Borrowing at that rate every year works out to about $17,310 after two years and $34,620 across a four-year program. These figures assume identical federal borrowing each year and omit private and Parent PLUS loans.
| Undergraduate federal borrowing | Value |
|---|---|
| Share using federal loans | 81% |
| Average federal loan per year | $8,655 |
| Undergraduates with a federal loan | 300 |
| Total federal loans (one year) | $2,596,582 |
The median student at Fortis College - Cutler Bay borrows $12,949 in federal student loans.
| Borrower group | Median federal debt |
|---|---|
| All federal borrowers | $12,949 |
| Students who completed (graduates) | $13,000 |
| Students who withdrew | $9,500 |
Withdrawn-student debt matters because those borrowers carry the loans without the degree that helps repay them.
The median hides the spread, so the percentiles below show cumulative federal debt at four points in the distribution for Fortis College - Cutler Bay.
| Percentile | Cumulative Federal Debt |
|---|---|
| 10th percentile (lowest-debt students) | $3,167 |
| 25th percentile | $5,500 |
| 75th percentile | $21,990 |
| 90th percentile (highest-debt students) | $32,366 |
The gap between the 10th and 90th percentile is the clearest single measure of how widely borrowing varies at Fortis College - Cutler Bay.
The figures above count only the students own federal loans. Adding PLUS loans (borrowed by parents or graduate students) gives a fuller picture of total borrowing at Fortis College - Cutler Bay.
| Group | Borrowers | Median debt incl. PLUS |
|---|---|---|
| All borrowers | 231 | $6,861 |
| Completed (graduates) | 117 | $8,000 |
| Did not complete | 114 | $5,414 |
On a standard 10-year plan, the median completing borrower would pay about $95.13/mo.
The split below distinguishes Stafford borrowers from non-Stafford borrowers at Fortis College - Cutler Bay.
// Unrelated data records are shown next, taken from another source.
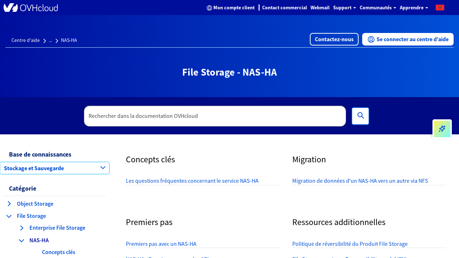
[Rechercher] (360, 116)
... (50, 40)
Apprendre (414, 7)
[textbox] (215, 116)
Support (344, 7)
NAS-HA (69, 40)
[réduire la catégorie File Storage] (9, 216)
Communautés (378, 7)
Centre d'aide (25, 40)
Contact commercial (284, 7)
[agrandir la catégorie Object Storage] (9, 203)
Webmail (320, 7)
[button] (440, 7)
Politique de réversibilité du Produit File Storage (350, 243)
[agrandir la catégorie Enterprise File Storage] (21, 227)
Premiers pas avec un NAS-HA (161, 243)
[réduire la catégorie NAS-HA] (21, 240)
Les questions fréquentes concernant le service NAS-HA (192, 180)
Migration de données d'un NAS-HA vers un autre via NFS (360, 180)
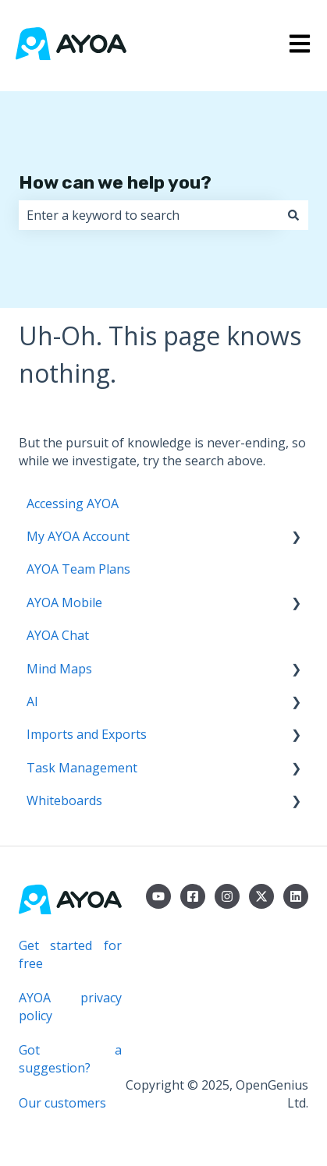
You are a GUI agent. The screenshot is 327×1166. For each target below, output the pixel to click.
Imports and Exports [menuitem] (87, 734)
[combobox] (149, 215)
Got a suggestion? (70, 1058)
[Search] (293, 215)
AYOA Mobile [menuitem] (64, 602)
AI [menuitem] (32, 701)
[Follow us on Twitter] (261, 896)
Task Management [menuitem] (82, 767)
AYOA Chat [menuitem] (58, 635)
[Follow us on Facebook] (192, 896)
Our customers (62, 1102)
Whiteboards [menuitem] (64, 800)
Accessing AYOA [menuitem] (73, 503)
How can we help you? (115, 182)
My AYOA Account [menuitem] (78, 536)
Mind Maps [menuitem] (59, 668)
Current-Year Stafford Borrowers
| Cohort | Borrowers | Median debt incl. PLUS |
|---|---|---|
| Stafford loan this year | 219 | — |
| No Stafford loan this year | 12 | — |
The indicators below describe what the typical debt costs to pay back at Fortis College - Cutler Bay.
Defaulting means failing to repay a federal student loan, which carries serious credit consequences. Two-year cohort default-rate data for Fortis College - Cutler Bay appears below.
| Metric | Value |
|---|---|
| 2-year cohort default rate | 11.1% |
| Borrowers in the cohort | 1787 |
The cohort default rate tracks borrowers who entered repayment in a given year and defaulted within the two-year measurement window.
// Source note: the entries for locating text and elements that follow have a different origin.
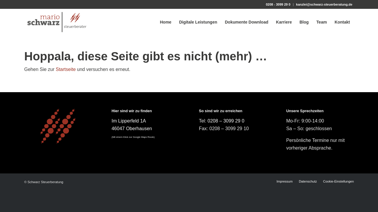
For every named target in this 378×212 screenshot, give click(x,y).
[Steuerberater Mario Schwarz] (56, 22)
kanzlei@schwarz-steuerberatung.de (324, 4)
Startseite (66, 69)
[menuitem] (165, 22)
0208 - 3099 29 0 (278, 4)
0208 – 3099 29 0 (226, 120)
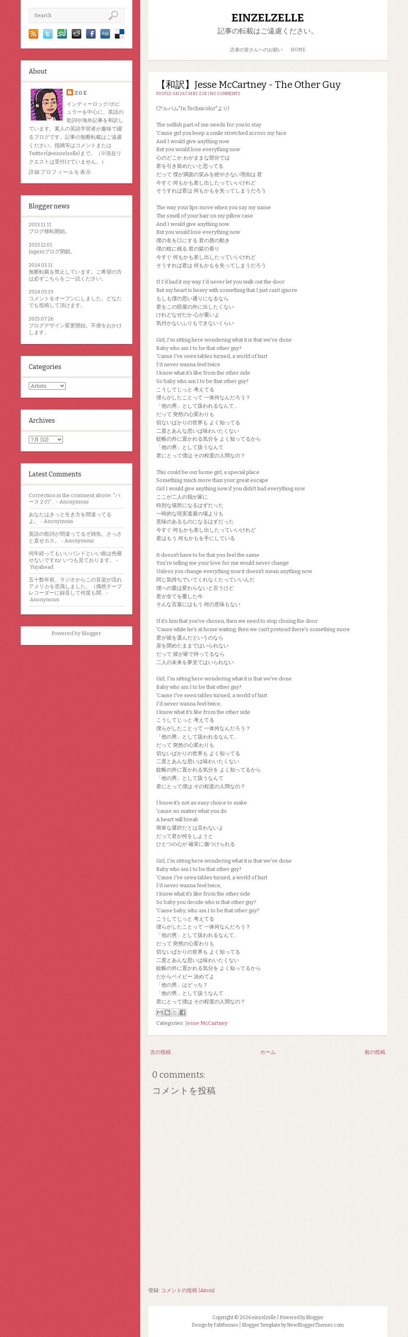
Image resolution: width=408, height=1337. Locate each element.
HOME (298, 49)
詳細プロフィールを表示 (60, 172)
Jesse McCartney (206, 1023)
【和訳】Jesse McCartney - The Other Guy (248, 84)
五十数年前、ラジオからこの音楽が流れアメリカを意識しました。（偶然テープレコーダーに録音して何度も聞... (75, 586)
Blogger (91, 633)
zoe (81, 93)
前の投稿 (375, 1052)
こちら (52, 279)
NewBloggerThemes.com (315, 1325)
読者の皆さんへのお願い (256, 49)
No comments (225, 93)
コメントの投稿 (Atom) (188, 1290)
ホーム (268, 1052)
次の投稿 (160, 1052)
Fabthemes (226, 1325)
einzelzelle (267, 17)
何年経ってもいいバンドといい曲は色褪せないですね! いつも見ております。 (75, 556)
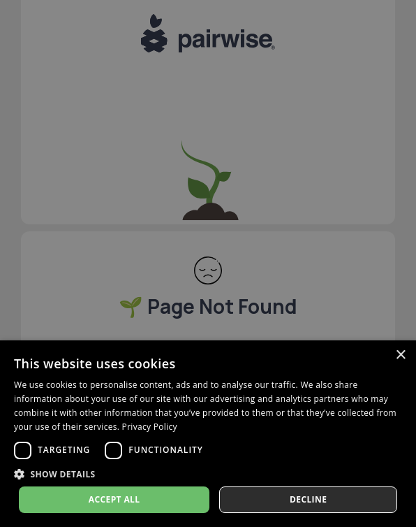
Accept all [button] (114, 499)
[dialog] (208, 433)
Borrowing varies by family income, by first-generation status, and by dependency status.
By Family Income
| Income tier | Median federal debt |
|---|---|
| Low income | $12,667 |
| Middle income | $13,000 |
| High income | $12,950 |
By First-Generation Status
| Cohort | Median federal debt |
|---|---|
| First-generation students | $12,667 |
| Continuing-generation students | $13,000 |
Dependent vs Independent Borrowers
| Cohort | Median federal debt |
|---|---|
| Dependent students | $9,500 |
| Independent students | $13,000 |
Federal data publishes the following gap measures for Fortis College - Cutler Bay.
Subsidized vs. Unsubsidized Loans
Unsubsidized federal student loans accrue interest every month — even while you are still enrolled. Unless you pay that interest as it builds, the balance you owe at graduation can be noticeably higher than the amount you originally borrowed.
Important to Remember
Federal student loans are not discharged in bankruptcy in all but the rarest cases, and the government can withhold part of your income or tax refund if you default.
References
More about our data sources and methodologies.